At work, there are few things worse than what I call Coffee Politics.
We have a small break area with one of those monster coffee makers and several pots. The coffee itself is free but they do take up a collection here and there for "bonus supplies" like creamer and sugar. I'm a coffee drinker, but I haven't participated in the Coffee pool for 4-5 years. I get up every morning and make my own Folger's (French Roast) and bring it in a thermos.
Why? It's just easier to bring my own and watch the natives self destruct over little things. Who left the coffee pot on overnight? Who took the last pour and didn't make more?? There are fights about how best to make the coffee (how strong, how weak, how much water). There are fights over when to clean the pot (some guys like a mildly dirty pot, yuck). Why are there grounds in the pot again?? There are fights over getting the supplies from the centralized closet up front. Who made a pot late in the day and then didn't drink any? Who left the pot on again over the weekend and left the pot to evaporate down to tar?
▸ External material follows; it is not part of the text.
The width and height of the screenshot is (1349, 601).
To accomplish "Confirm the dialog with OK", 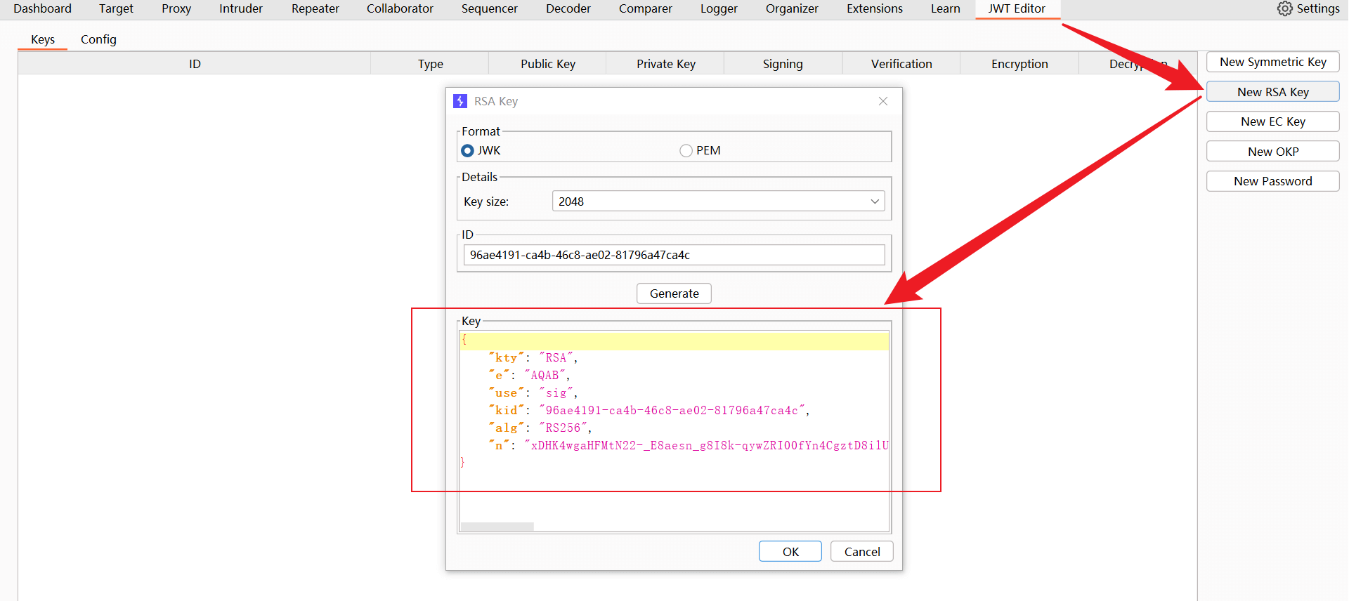I will click(x=790, y=552).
This results in two conclusions:
a) I could never, ever, work at Starbucks. People are too picky about coffee.
b) If the coffee is the most controversial thing my coworkers have to bitch about, then we're probably not doing too bad.
I typed all that so I could make this comparison: There are topics in EVE that I compare to Coffee Politics; these are things that I'd rather not write about. I'll just "bring my own Thermos" and watch from the sidelines as the natives self destruct. At face value, that's maybe cowardly. The point of this blog has been a PVE/mission focus, and I try hard not to write about things that I don't know about or that are outside my realm of direct expertise.
Like most, I have opinions on most of the contentious topics, some of which run counter to popular "accepted" responses. If you ask, I'll tell you what I think. But most of the time the pot is being stirred enough, and the right answers do (most of the time) come bubbling up.
There is a topic that I watch with interest, because I do know at least a little bit about them - Incursions.
Incursions are an interesting topic for me because I agree with both sides. I think that Incursions are a great melting pot of players. The community that's built around the content made a positive impact on me and my game play. In general, I like the mechanics and the progress bar, and the notion of beating back an aggressor that's surged into "good guy space." But mostly I like that there's "endgame" large Fleet activity that's available to (in WoW terms) a pickup group.
But I also agree with the detractors that say that Incursions are too grindy, too easy, and offer too large of a reward for the relative risk. (Incursion defenders will quickly stand up and say that ships are lost all the time, and they are. But, the rate really doesn't make a meaningful impact in the overall profitability).
Where I differ with most detractors is what I'd do to improve the situation. The Incursion haters would nerf the payout to the ground, clap their hands in glee, and be done.
I would tone down the payout, but I'd do it via lost efficiency and more lost ships. So, I'd make several passes of light nerfs, primarily to the difficulty level. Our guys have gotten better (more efficient) at beating Sansha. Our opponent hasn't adapted. That means we run Fleets like clockwork to min/max the payout. I'd look at changes both inside the pocket (spawn types and behavior), as well as making the Influence ticker take longer to push down (making folks run in suboptimal "high influence fits" longer).
When the Incursion runners throw their hands up in despair, I'd throw them a bone. I'd also look at adding features that makes Sansha's presence scale UP to meet the challenge - i.e. able to support more Fleets in a given Incursion if there is demand for it. Having the Fleets step on each other and compete against one another is good in small doses. But seeing the waitlists on a busy night has always been discouraging. Rule #1 - don't give players a reason to logout; give them 3 to stay logged in. The system needs to support more players without taking away the feeling of having another Fleet breathing down your neck.
I'd also take a note from Burners and assemble some new small-ship content for Frigates and Cruisers. Imagine 40+/- AFs or Destroyers taking the field.
So, the TLDR at the bottom: Less time in waitlists, but harder encounters, more lost ships, new emphasis on different ship types. Overall net impact of neutral to slightly less payout for the average player.
I'm probably completely off base in my suggestions, I'm sure. Enjoy the coffee, and I'll go back to my thermos.